The blond’s smile widened. “Well, you don’t get as far as my grandmother has without knowing how to get what you want. She’s as tough as nails, and I admire her for that.”

“You know, you’re not exactly a pushover yourself, Mr. Snyder,” Reid said, giving the man a rueful smile as their steps came to a halt across the street from the hospital entrance. “And I’ve got the battle scars to prove it.”

“Yeah?” Luke asked, looking oddly tickled by the sentiment. His eyes glowed as they met Reid’s.

Staring into Luke’s fathomless eyes, Reid felt his own smile falter and die.

He knew he should say something, but the thread of their conversation had been completely lost to him. His mind was consumed with the sudden, aching desire to reach up and feel the rough skin of Luke’s jaw, the warmth of the hair at the nape of his neck. Luke’s lips were so goddamn lush and full, it was all Reid could do not to take that tiny step forward to sample them. A distant part of him noted how incredibly bad this was… bad and wrong and impossible in so many ways, and how, with so much knowledge of how easily his alter ego had fallen, could he have been so unprepared for the danger himself? Step back, Reid, he told himself. You’ve already had more than enough of a taste of the trouble Luke Snyder brings.

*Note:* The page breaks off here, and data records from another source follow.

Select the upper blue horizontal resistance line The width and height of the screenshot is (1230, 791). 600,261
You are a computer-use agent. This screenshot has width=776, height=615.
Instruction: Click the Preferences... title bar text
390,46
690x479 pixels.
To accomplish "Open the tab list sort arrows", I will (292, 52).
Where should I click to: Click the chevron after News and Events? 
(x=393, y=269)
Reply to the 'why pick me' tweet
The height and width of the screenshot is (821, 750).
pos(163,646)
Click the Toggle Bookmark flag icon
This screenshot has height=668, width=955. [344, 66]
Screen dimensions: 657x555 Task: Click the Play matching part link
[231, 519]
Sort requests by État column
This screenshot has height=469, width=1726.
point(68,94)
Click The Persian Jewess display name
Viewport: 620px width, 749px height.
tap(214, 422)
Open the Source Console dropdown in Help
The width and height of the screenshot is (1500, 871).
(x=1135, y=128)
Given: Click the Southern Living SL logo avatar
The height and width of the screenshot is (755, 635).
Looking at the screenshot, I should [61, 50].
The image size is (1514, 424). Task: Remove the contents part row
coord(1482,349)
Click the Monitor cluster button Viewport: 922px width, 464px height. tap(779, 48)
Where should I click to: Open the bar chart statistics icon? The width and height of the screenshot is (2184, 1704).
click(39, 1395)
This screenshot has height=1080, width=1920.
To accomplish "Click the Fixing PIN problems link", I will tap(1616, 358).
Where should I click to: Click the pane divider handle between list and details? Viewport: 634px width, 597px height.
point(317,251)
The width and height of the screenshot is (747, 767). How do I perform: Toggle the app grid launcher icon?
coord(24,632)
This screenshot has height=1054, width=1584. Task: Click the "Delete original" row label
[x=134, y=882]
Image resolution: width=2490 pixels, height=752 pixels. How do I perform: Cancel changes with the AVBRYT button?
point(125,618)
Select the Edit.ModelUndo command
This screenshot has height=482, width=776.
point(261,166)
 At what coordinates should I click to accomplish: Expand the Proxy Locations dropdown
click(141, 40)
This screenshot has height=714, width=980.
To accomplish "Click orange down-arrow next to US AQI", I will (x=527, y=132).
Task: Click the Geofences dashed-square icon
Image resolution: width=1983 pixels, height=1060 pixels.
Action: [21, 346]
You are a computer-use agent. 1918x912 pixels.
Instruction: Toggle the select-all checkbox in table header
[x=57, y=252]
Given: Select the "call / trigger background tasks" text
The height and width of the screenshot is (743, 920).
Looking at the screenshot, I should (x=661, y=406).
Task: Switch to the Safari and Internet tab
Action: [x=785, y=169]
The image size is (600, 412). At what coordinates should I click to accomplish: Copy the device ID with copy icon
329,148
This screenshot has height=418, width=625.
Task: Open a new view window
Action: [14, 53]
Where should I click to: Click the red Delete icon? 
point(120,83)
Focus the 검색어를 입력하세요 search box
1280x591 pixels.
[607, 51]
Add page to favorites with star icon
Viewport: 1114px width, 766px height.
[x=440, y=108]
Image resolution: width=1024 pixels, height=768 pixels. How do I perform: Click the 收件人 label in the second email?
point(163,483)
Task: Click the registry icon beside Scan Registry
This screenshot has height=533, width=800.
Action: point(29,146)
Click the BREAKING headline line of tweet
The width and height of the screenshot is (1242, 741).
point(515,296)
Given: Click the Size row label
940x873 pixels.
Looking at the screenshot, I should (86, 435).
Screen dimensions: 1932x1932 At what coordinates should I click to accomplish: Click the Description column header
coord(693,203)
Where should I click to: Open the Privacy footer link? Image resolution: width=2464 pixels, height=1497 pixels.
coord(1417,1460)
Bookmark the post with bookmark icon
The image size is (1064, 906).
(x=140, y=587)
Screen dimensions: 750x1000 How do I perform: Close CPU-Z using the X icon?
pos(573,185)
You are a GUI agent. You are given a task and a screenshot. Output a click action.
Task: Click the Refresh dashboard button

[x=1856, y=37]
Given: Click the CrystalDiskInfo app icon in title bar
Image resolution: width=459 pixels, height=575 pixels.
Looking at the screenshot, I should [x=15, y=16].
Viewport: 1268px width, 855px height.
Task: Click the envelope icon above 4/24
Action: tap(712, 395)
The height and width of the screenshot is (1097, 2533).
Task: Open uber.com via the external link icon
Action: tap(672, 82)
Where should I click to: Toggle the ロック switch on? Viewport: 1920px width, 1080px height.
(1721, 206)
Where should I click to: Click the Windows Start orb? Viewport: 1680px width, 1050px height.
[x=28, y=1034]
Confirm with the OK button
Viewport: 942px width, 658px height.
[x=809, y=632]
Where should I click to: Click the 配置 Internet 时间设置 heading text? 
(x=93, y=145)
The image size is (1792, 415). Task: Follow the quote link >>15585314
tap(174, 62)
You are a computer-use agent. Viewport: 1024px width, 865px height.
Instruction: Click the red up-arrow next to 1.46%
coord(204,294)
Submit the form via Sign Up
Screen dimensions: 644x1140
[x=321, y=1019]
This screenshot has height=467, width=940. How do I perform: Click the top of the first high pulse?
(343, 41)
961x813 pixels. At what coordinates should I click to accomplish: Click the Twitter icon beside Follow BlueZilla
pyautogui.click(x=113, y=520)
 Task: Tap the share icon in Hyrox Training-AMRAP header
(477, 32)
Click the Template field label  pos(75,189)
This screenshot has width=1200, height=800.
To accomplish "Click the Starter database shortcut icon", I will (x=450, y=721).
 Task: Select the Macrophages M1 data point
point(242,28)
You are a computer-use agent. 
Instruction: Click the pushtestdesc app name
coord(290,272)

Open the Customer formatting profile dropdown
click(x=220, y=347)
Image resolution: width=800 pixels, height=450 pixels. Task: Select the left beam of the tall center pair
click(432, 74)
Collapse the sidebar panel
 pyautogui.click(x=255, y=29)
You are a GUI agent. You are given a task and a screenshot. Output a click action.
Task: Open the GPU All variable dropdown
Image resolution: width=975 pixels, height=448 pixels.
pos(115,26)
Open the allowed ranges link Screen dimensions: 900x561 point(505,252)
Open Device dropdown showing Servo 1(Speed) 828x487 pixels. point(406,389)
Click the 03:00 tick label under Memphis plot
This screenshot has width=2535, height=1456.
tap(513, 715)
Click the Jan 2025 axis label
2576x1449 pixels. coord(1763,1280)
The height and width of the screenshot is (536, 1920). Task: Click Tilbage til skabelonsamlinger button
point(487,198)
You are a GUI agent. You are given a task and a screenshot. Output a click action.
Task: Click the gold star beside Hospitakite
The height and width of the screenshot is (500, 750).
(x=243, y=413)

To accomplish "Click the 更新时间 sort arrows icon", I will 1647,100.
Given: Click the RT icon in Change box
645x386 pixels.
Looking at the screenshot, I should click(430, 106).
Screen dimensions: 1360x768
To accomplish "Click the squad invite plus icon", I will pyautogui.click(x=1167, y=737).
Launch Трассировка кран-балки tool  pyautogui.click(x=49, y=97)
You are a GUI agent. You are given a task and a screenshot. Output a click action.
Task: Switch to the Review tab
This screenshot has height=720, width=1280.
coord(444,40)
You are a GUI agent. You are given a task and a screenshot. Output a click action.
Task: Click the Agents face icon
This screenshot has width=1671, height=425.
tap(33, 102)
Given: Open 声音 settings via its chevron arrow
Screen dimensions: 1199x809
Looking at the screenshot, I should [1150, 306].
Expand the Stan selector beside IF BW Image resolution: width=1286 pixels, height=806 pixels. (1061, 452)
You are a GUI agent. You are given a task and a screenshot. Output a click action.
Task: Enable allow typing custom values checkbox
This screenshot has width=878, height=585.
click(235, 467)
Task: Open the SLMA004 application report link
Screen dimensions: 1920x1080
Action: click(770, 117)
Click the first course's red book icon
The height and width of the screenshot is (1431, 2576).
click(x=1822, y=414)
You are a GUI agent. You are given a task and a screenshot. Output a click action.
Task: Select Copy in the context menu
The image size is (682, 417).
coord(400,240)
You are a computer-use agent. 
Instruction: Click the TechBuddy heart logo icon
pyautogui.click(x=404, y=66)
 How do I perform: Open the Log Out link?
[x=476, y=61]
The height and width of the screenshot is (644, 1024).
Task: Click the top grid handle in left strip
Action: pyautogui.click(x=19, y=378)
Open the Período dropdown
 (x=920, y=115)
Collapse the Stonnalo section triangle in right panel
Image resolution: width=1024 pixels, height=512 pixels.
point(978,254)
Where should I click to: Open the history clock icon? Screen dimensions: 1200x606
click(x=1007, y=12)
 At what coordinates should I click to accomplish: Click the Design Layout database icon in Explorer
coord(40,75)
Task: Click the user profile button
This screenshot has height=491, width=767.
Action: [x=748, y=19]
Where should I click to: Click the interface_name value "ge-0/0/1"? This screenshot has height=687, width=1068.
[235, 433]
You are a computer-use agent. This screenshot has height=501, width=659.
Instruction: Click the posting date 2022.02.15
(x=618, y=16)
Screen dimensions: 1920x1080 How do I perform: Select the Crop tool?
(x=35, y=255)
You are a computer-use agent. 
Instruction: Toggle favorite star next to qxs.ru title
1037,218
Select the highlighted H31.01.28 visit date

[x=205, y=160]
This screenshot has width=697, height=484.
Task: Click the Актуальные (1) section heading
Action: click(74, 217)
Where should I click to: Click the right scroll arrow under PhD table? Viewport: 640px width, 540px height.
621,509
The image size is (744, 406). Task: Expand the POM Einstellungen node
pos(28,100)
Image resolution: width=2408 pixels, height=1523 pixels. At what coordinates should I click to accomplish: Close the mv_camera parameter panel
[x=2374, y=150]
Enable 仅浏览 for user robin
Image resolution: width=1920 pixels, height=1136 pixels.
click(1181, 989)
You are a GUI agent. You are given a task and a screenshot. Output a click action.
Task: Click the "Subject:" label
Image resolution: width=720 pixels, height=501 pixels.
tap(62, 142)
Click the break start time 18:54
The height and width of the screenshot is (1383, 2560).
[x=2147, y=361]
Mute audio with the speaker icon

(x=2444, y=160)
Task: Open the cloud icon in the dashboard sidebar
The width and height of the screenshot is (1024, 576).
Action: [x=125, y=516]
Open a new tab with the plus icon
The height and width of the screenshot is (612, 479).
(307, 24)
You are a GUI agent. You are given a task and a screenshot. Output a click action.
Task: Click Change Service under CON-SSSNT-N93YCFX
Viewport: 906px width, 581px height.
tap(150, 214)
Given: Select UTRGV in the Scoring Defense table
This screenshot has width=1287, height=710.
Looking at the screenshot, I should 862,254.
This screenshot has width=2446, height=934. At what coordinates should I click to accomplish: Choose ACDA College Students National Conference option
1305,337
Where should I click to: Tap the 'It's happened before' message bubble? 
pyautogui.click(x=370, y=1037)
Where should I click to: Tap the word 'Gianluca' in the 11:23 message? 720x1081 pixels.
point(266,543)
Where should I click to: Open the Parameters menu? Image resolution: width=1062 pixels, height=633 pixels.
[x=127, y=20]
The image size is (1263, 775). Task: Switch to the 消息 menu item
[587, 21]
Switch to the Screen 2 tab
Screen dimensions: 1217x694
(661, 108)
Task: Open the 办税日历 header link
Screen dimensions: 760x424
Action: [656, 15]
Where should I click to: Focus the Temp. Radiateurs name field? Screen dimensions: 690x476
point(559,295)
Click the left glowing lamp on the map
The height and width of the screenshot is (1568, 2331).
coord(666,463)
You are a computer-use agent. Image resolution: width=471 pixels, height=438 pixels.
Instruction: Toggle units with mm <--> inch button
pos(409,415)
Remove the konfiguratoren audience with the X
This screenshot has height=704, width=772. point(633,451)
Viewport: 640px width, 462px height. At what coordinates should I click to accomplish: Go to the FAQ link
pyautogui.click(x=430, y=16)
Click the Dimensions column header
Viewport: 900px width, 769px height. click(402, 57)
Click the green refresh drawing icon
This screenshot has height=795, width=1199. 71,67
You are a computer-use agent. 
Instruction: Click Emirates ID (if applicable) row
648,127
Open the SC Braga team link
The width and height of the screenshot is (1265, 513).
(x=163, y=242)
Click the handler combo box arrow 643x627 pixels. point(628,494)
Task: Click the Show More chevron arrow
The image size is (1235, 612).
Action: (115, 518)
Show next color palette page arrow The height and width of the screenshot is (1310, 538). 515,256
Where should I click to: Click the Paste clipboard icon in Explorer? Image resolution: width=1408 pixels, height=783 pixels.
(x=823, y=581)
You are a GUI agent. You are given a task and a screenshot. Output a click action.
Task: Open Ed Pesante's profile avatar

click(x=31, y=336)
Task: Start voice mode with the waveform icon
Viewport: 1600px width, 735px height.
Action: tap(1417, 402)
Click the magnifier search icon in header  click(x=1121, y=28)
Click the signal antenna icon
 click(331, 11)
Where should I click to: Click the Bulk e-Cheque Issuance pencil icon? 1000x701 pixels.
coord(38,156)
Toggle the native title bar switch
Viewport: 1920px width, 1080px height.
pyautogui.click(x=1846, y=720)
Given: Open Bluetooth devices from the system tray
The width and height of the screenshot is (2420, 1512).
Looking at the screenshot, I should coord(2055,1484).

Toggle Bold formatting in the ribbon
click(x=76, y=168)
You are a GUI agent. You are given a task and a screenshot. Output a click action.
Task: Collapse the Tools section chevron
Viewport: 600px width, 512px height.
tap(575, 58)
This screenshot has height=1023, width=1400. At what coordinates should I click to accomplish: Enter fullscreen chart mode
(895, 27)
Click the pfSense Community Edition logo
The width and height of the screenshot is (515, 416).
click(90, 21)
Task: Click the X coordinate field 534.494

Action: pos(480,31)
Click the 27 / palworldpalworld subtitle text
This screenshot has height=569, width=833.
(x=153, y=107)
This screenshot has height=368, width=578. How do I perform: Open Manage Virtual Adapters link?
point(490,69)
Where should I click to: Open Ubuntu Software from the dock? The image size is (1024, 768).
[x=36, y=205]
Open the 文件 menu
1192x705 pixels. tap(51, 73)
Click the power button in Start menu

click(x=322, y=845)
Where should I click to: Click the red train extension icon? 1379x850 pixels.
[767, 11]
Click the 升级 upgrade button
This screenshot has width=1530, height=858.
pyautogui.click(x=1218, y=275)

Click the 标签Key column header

Belatedly, he realized Luke Snyder was talking. Reid dragged his scattered wits back to the present. “…should let you go. You’ll be safe from here?”

“I certainly hope so,” Reid said hoarsely, finally summoning the strength to back up. He took a few steps toward the hospital, then turned back to grin at the blond. “Guess you weren’t such a bad bodyguard, after all,” he said.

Luke grinned. “I’ll keep that in mind, if the Foundation thing ever goes….REID!”

At the urgent cry, Reid turned in the direction of Luke’s gaze to see an immense white van barreling down the street toward him. He dove to the side and threw himself over the low cement wall lining the side parking lot of the hospital, landing painfully in the decorative rock and gravel landscape on the other side. An awful crash split the air and sparks flew as the van hit the cement wall, its side scraping along the cement before swerving back onto the road and speeding off in a screech of abused tires and diesel fumes.

Luke was there in an instant, leaping over the wall and grabbing Reid’s arms desperately. “Are you hurt? Did it hit you? Are you hurt?” he cried.

“Ow,” Reid answered brilliantly, wincing as he felt the pang of scrapes and bruises from at least a dozen different spots on his body. He pushed himself slowly to his feet, silently grateful for Luke’s supporting shoulder, as the shock of the encounter threatened to weaken the structural integrity of his knees.

Luke gave an unsteady laugh as he brushed the dirt from the front of Reid’s coat. “Now do you believe that somebody's trying to kill you?”